An identical copy of all the records is what the answer must contain.

★ ★ ★ ★ ★ ★ ★

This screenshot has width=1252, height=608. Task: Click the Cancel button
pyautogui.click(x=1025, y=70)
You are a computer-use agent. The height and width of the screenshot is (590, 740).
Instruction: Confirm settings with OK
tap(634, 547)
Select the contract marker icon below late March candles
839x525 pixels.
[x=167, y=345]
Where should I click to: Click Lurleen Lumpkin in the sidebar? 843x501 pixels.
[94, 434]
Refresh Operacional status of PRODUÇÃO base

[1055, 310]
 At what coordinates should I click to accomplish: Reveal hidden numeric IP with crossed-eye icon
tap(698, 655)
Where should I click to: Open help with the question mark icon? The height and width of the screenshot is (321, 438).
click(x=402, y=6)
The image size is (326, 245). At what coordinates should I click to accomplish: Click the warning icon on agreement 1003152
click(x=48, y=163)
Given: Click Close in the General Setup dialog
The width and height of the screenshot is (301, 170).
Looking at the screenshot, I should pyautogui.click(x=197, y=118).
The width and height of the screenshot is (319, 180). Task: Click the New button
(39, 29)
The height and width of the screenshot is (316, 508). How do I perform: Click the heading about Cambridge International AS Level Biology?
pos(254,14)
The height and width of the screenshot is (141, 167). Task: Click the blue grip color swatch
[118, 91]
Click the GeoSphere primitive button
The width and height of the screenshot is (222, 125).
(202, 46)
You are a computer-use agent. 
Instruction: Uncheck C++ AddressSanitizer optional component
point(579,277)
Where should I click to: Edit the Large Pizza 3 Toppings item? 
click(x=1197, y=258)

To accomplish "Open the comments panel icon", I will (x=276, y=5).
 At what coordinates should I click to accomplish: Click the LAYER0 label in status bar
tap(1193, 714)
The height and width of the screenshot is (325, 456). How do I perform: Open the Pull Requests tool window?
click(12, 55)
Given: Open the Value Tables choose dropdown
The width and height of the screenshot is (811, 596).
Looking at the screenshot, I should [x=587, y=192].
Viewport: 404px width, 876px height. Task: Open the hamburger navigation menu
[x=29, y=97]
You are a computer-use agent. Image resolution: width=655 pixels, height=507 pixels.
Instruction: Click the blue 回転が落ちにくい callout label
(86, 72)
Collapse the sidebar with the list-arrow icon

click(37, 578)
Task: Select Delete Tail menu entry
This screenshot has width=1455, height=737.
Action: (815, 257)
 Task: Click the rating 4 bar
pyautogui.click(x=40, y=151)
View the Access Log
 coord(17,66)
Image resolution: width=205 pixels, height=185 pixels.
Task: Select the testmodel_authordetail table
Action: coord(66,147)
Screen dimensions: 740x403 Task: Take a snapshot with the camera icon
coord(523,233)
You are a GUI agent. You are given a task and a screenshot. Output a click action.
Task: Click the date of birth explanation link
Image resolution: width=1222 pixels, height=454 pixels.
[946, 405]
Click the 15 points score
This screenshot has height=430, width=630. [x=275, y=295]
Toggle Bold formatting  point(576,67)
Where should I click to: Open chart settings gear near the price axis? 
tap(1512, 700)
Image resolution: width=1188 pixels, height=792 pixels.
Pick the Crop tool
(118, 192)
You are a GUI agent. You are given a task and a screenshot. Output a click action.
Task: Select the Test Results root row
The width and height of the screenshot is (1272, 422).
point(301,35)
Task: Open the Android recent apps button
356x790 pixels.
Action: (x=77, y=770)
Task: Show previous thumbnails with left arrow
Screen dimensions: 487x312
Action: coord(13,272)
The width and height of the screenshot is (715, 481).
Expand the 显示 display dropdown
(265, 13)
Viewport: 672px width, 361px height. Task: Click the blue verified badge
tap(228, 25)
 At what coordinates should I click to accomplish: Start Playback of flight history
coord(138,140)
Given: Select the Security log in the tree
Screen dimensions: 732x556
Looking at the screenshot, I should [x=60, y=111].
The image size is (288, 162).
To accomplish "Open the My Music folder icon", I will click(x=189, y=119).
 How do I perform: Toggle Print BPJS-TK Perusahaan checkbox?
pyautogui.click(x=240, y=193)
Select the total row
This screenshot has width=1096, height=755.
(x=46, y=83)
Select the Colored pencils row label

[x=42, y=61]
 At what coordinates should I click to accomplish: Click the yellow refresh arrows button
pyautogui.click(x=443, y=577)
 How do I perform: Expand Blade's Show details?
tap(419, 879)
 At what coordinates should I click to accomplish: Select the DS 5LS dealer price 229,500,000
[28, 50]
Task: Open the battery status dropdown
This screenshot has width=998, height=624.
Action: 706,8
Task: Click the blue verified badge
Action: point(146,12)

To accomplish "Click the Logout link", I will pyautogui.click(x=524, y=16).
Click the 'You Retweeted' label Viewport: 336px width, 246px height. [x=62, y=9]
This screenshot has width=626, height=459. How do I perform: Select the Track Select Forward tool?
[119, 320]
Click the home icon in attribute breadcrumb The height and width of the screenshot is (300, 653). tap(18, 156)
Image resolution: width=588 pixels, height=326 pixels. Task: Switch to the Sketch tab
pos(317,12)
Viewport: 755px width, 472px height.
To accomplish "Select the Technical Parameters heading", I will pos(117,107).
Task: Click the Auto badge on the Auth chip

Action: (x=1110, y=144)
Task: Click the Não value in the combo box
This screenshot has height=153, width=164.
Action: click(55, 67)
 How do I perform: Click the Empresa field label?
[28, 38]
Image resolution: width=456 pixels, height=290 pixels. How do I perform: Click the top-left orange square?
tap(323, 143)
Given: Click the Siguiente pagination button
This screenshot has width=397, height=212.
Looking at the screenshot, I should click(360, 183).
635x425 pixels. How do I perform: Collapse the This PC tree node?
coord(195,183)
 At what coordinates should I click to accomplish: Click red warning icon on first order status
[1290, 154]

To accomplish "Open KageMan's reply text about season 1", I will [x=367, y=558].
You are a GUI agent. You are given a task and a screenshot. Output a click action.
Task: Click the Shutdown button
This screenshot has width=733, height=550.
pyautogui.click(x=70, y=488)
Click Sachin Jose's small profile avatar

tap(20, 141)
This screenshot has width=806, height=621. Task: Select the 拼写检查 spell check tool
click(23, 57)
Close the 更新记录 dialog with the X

★ ★ ★ ★ ★ ★ ★

» **OUTPUT FOR THIS EXERCISE**:
This screenshot has width=1252, height=608. Task: Click the Cancel button
pyautogui.click(x=1025, y=70)
You are a computer-use agent. The height and width of the screenshot is (590, 740).
Instruction: Confirm settings with OK
tap(634, 547)
Select the contract marker icon below late March candles
839x525 pixels.
[x=167, y=345]
Where should I click to: Click Lurleen Lumpkin in the sidebar? 843x501 pixels.
[94, 434]
Refresh Operacional status of PRODUÇÃO base

[1055, 310]
 At what coordinates should I click to accomplish: Reveal hidden numeric IP with crossed-eye icon
tap(698, 655)
Where should I click to: Open help with the question mark icon? The height and width of the screenshot is (321, 438).
click(x=402, y=6)
The image size is (326, 245). At what coordinates should I click to accomplish: Click the warning icon on agreement 1003152
click(x=48, y=163)
Given: Click Close in the General Setup dialog
The width and height of the screenshot is (301, 170).
Looking at the screenshot, I should pyautogui.click(x=197, y=118).
The width and height of the screenshot is (319, 180). Task: Click the New button
(39, 29)
The height and width of the screenshot is (316, 508). How do I perform: Click the heading about Cambridge International AS Level Biology?
pos(254,14)
The height and width of the screenshot is (141, 167). Task: Click the blue grip color swatch
[118, 91]
Click the GeoSphere primitive button
The width and height of the screenshot is (222, 125).
(202, 46)
You are a computer-use agent. 
Instruction: Uncheck C++ AddressSanitizer optional component
point(579,277)
Where should I click to: Edit the Large Pizza 3 Toppings item? 
click(x=1197, y=258)

To accomplish "Open the comments panel icon", I will (x=276, y=5).
 At what coordinates should I click to accomplish: Click the LAYER0 label in status bar
tap(1193, 714)
The height and width of the screenshot is (325, 456). How do I perform: Open the Pull Requests tool window?
click(12, 55)
Given: Open the Value Tables choose dropdown
The width and height of the screenshot is (811, 596).
Looking at the screenshot, I should [x=587, y=192].
Viewport: 404px width, 876px height. Task: Open the hamburger navigation menu
[x=29, y=97]
You are a computer-use agent. Image resolution: width=655 pixels, height=507 pixels.
Instruction: Click the blue 回転が落ちにくい callout label
(86, 72)
Collapse the sidebar with the list-arrow icon

click(37, 578)
Task: Select Delete Tail menu entry
This screenshot has width=1455, height=737.
Action: (815, 257)
 Task: Click the rating 4 bar
pyautogui.click(x=40, y=151)
View the Access Log
 coord(17,66)
Image resolution: width=205 pixels, height=185 pixels.
Task: Select the testmodel_authordetail table
Action: coord(66,147)
Screen dimensions: 740x403 Task: Take a snapshot with the camera icon
coord(523,233)
You are a GUI agent. You are given a task and a screenshot. Output a click action.
Task: Click the date of birth explanation link
Image resolution: width=1222 pixels, height=454 pixels.
[946, 405]
Click the 15 points score
This screenshot has height=430, width=630. [x=275, y=295]
Toggle Bold formatting  point(576,67)
Where should I click to: Open chart settings gear near the price axis? 
tap(1512, 700)
Image resolution: width=1188 pixels, height=792 pixels.
Pick the Crop tool
(118, 192)
You are a GUI agent. You are given a task and a screenshot. Output a click action.
Task: Select the Test Results root row
The width and height of the screenshot is (1272, 422).
point(301,35)
Task: Open the Android recent apps button
356x790 pixels.
Action: (x=77, y=770)
Task: Show previous thumbnails with left arrow
Screen dimensions: 487x312
Action: coord(13,272)
The width and height of the screenshot is (715, 481).
Expand the 显示 display dropdown
(265, 13)
Viewport: 672px width, 361px height. Task: Click the blue verified badge
tap(228, 25)
 At what coordinates should I click to accomplish: Start Playback of flight history
coord(138,140)
Given: Select the Security log in the tree
Screen dimensions: 732x556
Looking at the screenshot, I should [x=60, y=111].
The image size is (288, 162).
To accomplish "Open the My Music folder icon", I will click(x=189, y=119).
 How do I perform: Toggle Print BPJS-TK Perusahaan checkbox?
pyautogui.click(x=240, y=193)
Select the total row
This screenshot has width=1096, height=755.
(x=46, y=83)
Select the Colored pencils row label

[x=42, y=61]
 At what coordinates should I click to accomplish: Click the yellow refresh arrows button
pyautogui.click(x=443, y=577)
 How do I perform: Expand Blade's Show details?
tap(419, 879)
 At what coordinates should I click to accomplish: Select the DS 5LS dealer price 229,500,000
[28, 50]
Task: Open the battery status dropdown
This screenshot has width=998, height=624.
Action: 706,8
Task: Click the blue verified badge
Action: point(146,12)

To accomplish "Click the Logout link", I will pyautogui.click(x=524, y=16).
Click the 'You Retweeted' label Viewport: 336px width, 246px height. [x=62, y=9]
This screenshot has width=626, height=459. How do I perform: Select the Track Select Forward tool?
[119, 320]
Click the home icon in attribute breadcrumb The height and width of the screenshot is (300, 653). tap(18, 156)
Image resolution: width=588 pixels, height=326 pixels. Task: Switch to the Sketch tab
pos(317,12)
Viewport: 755px width, 472px height.
To accomplish "Select the Technical Parameters heading", I will pos(117,107).
Task: Click the Auto badge on the Auth chip

Action: (x=1110, y=144)
Task: Click the Não value in the combo box
This screenshot has height=153, width=164.
Action: click(55, 67)
 How do I perform: Click the Empresa field label?
[28, 38]
Image resolution: width=456 pixels, height=290 pixels. How do I perform: Click the top-left orange square?
tap(323, 143)
Given: Click the Siguiente pagination button
This screenshot has width=397, height=212.
Looking at the screenshot, I should click(360, 183).
635x425 pixels. How do I perform: Collapse the This PC tree node?
coord(195,183)
 At what coordinates should I click to accomplish: Click red warning icon on first order status
[1290, 154]

To accomplish "Open KageMan's reply text about season 1", I will [x=367, y=558].
You are a GUI agent. You are given a task and a screenshot. Output a click action.
Task: Click the Shutdown button
This screenshot has width=733, height=550.
pyautogui.click(x=70, y=488)
Click Sachin Jose's small profile avatar

tap(20, 141)
This screenshot has width=806, height=621. Task: Select the 拼写检查 spell check tool
click(23, 57)
Close the 更新记录 dialog with the X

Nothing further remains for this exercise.